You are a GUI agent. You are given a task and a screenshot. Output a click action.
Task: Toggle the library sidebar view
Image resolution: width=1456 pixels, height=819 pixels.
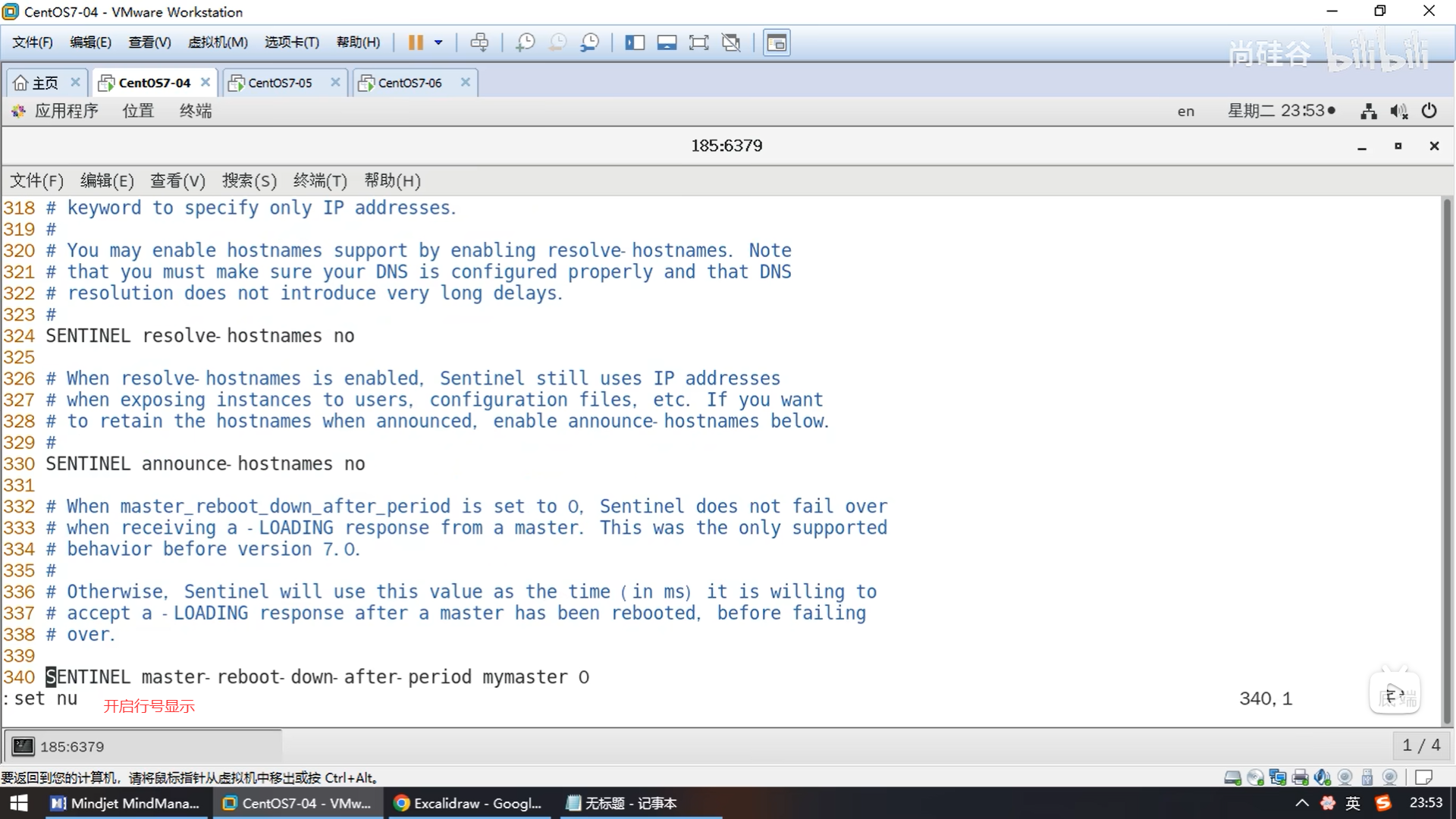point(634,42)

----

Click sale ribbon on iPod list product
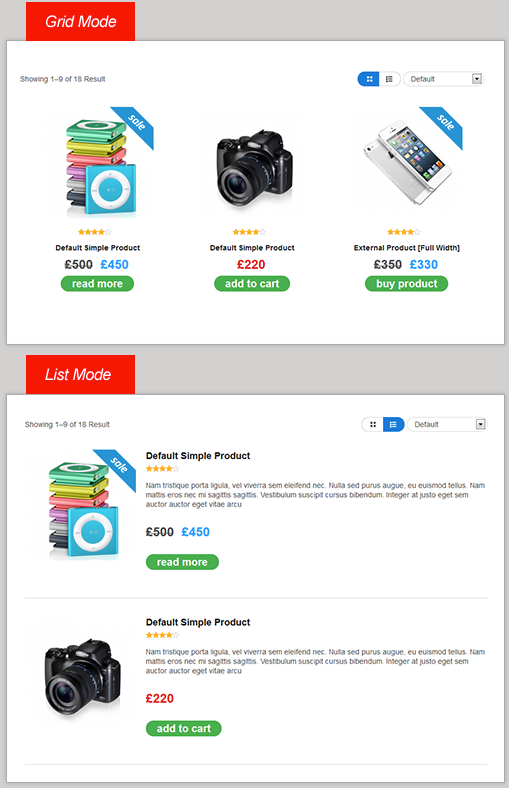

----

— Written problem —
Reproduce the lines of the entries word for word, starting at the line that contains "You are a GUI" and ending at the line that contains "point(634,42)", with both of those lines included. Omit the pictures from your reply.

— Response to the task —
You are a GUI agent. You are given a task and a screenshot. Output a click action.
Task: Toggle the library sidebar view
Image resolution: width=1456 pixels, height=819 pixels.
point(634,42)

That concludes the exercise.